If doctor from the very beginning considered it as a case of meningitis, he was from the facts and circumstances certainly rash in starting the treatment at his clinic without having any adequate infrastructure in case of complication. The statement of Harinder shows that after administering of drugs, the condition of patient deteriorated. Accused being not empowered to administer allopathic drugs gave the same to patient thereby playing with his life which ultimately proved fatal. Accused being a unani doctor, it is not know whether he had while pursuing his studies taught pharma copy and whether he was aware of the measure to control drug reaction in specific case. His assistant has stated on the basis of his work experience with doctor that doctor had no knowledge to control drug reaction.

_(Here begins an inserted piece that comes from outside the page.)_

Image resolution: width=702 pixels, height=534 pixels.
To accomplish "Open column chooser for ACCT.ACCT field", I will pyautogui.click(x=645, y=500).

The facts and circumstances do indicate that accused acted rashly. He is liable to be prosecuted under section 304A and is discharged under section 304 IPC. At the stage of charge, if a view is favourable to prosecution it has to be accepted for the purposes of framing of charge so that in the course of trial the prosecution may come out with its explanations in regard to its draw back and weakness if any pointed out by accused, since the existence of a prima facie case may be found even on the basis of strong suspicion against an accused. The assessment evaluation and weighing of the prosecution evidence in a criminal case at the initial stage is entirely on different footing then it is at the stage of framing of charge. If at the final stage two views are possible one favourable to accused it has to be accepted but no at the stage of framing of charge.
Since offence under section 304A IPC is triable by Metropolitan Magistrate, hence case is remanded to ld. ACMM KKD to try the case himself or assign it to ld MM of competent jurisdiction.
Accused is directed to appear before ld ACMM on 31.10.08. Ahlmad to send the file there on or before date fixed.